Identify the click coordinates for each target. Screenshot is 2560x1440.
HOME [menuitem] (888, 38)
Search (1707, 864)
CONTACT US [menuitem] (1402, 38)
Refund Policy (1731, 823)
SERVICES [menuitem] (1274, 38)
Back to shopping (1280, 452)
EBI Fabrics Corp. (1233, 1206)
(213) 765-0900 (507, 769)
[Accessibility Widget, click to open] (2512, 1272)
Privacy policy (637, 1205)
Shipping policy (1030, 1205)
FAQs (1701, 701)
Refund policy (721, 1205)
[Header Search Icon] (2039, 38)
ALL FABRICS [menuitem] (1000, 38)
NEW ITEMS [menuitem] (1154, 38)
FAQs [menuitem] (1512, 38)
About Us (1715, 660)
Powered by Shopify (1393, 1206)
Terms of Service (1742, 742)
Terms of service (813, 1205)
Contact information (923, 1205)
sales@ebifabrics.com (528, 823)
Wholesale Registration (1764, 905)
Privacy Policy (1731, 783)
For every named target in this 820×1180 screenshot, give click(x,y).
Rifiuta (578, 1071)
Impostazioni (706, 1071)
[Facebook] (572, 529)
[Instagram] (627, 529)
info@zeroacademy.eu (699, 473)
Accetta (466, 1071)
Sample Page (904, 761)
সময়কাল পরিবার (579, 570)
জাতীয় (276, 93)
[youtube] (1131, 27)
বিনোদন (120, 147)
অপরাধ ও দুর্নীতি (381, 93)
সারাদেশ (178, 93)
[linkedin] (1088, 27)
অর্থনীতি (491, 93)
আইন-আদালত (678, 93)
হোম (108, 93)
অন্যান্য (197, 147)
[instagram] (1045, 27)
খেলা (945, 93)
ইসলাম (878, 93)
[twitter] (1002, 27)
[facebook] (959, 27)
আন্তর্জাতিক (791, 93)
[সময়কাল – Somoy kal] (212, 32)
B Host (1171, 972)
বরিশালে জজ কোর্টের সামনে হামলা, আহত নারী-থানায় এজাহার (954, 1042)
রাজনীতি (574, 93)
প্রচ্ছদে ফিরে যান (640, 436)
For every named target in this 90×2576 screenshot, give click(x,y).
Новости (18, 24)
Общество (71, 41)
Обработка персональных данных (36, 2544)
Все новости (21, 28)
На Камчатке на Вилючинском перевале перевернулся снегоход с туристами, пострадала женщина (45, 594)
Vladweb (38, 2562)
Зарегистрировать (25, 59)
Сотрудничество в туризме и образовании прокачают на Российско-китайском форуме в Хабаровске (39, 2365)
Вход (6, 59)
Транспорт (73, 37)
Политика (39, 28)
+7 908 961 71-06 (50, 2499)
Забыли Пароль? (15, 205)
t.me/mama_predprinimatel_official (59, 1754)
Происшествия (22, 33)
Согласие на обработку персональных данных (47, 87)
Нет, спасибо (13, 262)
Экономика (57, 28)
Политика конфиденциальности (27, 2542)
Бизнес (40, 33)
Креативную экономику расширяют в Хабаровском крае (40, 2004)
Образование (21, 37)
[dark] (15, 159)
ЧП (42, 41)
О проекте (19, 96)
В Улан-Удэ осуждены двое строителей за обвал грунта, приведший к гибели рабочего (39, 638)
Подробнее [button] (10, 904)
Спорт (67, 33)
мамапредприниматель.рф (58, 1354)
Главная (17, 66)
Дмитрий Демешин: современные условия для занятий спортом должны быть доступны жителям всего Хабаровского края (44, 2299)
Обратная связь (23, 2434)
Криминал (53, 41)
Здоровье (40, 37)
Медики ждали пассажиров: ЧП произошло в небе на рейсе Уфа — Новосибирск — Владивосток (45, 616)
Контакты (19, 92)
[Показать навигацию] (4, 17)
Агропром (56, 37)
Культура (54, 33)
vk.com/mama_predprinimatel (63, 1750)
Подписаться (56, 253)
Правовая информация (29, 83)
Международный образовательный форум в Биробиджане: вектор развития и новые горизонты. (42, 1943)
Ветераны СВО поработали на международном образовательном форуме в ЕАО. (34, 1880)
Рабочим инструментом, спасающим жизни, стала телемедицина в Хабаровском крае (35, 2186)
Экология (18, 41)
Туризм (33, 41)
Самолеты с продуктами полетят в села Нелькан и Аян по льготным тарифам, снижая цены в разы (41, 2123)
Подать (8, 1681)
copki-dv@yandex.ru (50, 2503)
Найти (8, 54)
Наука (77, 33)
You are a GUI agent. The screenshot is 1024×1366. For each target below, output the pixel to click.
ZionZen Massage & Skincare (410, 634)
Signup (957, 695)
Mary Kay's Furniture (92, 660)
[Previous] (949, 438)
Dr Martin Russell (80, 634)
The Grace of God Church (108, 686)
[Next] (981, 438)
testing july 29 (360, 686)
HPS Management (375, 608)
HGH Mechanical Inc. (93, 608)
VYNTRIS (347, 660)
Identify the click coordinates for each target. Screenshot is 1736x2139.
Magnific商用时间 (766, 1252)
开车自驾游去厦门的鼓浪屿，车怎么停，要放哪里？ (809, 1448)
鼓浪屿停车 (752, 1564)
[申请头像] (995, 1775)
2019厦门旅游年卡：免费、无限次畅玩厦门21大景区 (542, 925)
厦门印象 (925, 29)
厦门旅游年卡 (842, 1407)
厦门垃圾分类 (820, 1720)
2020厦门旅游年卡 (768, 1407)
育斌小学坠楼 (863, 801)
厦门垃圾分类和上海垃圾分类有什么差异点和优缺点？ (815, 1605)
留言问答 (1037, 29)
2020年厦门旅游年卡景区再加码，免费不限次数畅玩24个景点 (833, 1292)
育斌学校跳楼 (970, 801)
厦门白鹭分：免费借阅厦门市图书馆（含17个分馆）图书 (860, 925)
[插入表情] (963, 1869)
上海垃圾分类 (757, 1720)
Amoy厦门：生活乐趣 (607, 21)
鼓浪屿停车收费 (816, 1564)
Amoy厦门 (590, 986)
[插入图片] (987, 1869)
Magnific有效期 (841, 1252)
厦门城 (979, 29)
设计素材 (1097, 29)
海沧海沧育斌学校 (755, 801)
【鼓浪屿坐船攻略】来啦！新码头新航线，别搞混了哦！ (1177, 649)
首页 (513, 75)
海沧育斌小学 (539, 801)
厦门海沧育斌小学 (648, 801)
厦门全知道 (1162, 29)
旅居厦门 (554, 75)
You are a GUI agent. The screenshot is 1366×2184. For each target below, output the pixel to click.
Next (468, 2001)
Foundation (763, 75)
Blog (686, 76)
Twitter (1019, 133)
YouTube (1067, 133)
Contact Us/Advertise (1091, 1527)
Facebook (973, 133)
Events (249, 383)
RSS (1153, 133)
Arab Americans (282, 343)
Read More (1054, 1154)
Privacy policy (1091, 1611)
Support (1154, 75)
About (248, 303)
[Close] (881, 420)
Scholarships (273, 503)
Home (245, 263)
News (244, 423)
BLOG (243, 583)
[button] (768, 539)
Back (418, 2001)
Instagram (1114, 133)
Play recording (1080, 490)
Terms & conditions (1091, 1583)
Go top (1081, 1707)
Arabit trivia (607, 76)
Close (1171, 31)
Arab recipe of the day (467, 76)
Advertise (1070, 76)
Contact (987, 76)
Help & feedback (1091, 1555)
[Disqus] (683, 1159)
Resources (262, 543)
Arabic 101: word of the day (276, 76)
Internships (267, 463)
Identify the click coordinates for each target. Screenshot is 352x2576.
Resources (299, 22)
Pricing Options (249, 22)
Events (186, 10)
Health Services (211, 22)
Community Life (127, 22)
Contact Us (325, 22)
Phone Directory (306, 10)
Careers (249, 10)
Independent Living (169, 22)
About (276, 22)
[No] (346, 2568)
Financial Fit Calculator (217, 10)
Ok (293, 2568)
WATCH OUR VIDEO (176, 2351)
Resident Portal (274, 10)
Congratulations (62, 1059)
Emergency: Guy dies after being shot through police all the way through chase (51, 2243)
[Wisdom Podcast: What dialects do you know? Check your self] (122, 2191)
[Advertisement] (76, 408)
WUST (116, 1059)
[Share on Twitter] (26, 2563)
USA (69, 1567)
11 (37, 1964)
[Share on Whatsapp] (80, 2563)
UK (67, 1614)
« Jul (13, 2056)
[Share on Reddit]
========================================================================
TASK OBJECTIVE: The lines from the one containing "Community Life (127, 22)" through the final line of the entries above are to be printed exactly, with nothing added.

REPLY TO THE EXERCISE:
Community Life (127, 22)
Contact Us (325, 22)
Phone Directory (306, 10)
Careers (249, 10)
Independent Living (169, 22)
About (276, 22)
[No] (346, 2568)
Financial Fit Calculator (217, 10)
Ok (293, 2568)
WATCH OUR VIDEO (176, 2351)
Resident Portal (274, 10)
Congratulations (62, 1059)
Emergency: Guy dies after being shot through police all the way through chase (51, 2243)
[Wisdom Podcast: What dialects do you know? Check your self] (122, 2191)
[Advertisement] (76, 408)
WUST (116, 1059)
[Share on Twitter] (26, 2563)
USA (69, 1567)
11 (37, 1964)
[Share on Whatsapp] (80, 2563)
UK (67, 1614)
« Jul (13, 2056)
[Share on Reddit]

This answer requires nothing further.